# [Provided records]

━━━━━━━━━━

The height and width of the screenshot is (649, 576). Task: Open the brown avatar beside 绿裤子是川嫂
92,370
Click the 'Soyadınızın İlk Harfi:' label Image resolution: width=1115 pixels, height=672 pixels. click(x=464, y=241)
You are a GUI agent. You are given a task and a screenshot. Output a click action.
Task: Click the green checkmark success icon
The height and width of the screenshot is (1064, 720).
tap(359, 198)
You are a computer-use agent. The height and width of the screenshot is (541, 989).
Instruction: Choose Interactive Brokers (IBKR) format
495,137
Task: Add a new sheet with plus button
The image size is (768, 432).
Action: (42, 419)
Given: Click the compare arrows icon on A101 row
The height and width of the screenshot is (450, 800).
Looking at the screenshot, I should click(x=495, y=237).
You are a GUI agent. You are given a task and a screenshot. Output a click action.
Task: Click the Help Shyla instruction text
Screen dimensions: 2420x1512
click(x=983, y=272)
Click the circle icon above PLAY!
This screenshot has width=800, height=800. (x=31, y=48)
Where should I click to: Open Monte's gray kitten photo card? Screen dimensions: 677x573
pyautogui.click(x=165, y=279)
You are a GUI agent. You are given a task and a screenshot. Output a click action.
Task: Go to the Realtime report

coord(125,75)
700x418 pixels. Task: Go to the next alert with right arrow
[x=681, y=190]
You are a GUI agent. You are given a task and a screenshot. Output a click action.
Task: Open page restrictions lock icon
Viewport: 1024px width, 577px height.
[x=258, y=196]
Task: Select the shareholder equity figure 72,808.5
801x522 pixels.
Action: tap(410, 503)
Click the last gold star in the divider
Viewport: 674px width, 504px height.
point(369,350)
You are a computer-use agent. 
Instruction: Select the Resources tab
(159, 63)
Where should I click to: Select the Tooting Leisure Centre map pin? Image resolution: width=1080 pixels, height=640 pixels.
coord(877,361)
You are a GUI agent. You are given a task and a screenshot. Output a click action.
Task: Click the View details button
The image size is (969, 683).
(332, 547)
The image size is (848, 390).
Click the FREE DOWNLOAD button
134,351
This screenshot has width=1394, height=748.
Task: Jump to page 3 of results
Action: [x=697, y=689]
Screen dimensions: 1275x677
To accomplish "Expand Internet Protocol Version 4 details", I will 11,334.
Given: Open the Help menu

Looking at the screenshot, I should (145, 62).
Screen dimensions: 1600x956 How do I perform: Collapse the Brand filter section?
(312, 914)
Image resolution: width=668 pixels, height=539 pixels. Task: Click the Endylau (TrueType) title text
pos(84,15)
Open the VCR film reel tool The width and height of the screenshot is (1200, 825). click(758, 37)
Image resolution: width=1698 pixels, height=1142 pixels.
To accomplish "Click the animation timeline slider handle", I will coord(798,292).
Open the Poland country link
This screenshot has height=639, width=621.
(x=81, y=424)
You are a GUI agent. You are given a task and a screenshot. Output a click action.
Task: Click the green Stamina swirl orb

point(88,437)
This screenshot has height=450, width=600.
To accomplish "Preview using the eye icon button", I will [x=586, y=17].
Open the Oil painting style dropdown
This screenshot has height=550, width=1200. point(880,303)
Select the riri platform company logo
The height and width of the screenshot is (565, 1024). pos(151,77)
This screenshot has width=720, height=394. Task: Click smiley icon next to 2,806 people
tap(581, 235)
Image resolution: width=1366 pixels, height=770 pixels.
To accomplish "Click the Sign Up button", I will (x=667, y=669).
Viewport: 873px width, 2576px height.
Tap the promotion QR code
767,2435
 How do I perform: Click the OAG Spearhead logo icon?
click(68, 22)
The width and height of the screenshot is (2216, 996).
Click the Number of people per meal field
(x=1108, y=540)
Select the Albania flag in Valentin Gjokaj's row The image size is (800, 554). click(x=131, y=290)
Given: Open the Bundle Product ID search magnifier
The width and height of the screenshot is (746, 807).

━━━━━━━━━━

Report each line in the entries where the string "computer" occurs.

You are a computer-use agent. The height and width of the screenshot is (541, 989).
You are a computer-use agent. 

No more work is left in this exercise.